済州大学の国語国文学科に在学中のタンジャミンさんは、シンガポールから来た外国人留学生だ。済州に来て3年目。韓国語は、自然に会話できるレベルだ。

もう大学生活にもすっかり慣れたというタンジャミンさん。平日には学校の授業と課題に時間を費やし、化粧品店で週1回アルバイトをしている。週末には特別な活動をしている。済州道内で行われる勉強会で、人文学と企業実務を学ぶアカデミー活動だ。人文学の本を読みながら文章を書いたり、討論したりするのは、私たち韓国人にとっても簡単なことではないが、外国人がそうした活動をしていることに驚きを隠せない。

「まず、英語版の本があれば英語で読んでいます。課題をこなすのは大変です。でも、助けてくれる仲間や色々な人に出会えてとても満足しています」。学習活動は多少時間がかかるかもしれないが、周りの人の価値を大切に思っているような印象を受けた。

 

 

しかし、タンジャミンさんも、最初はクラブ活動になかなか参加できなかったという。済州大学の学生が「あの人は外国人だ」と考えてなかなか仲良くなれず、自分から親しくなろうとしても気まずい雰囲気になった。そんな偏見に立ち向かって自分から声をかけたタンジャミンさんにとって、今のアカデミー活動は実に大きな挑戦に他ならない。

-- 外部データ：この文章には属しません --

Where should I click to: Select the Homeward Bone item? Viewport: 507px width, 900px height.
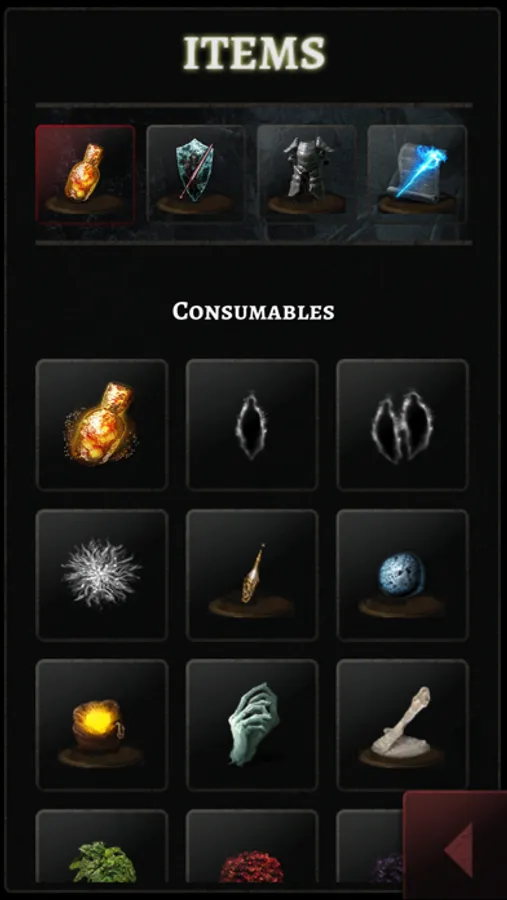pyautogui.click(x=402, y=725)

タンジャミンさんは、次の挑戦を思い描いている。済州大学内の外国人学生による団体JISO(Jeju National University International Students Organization)の会長になることだ。JISOは校内の外国人留学生のために必要な物と情報を提供する組織だ。タンジャミンさんの場合、校内にシンガポールから来た学生が多くないため、助けてもらえないことが山ほどある。他国での生活も大変なはずだが、サポートを受けることさえ難しいとは、さぞ不便だろう。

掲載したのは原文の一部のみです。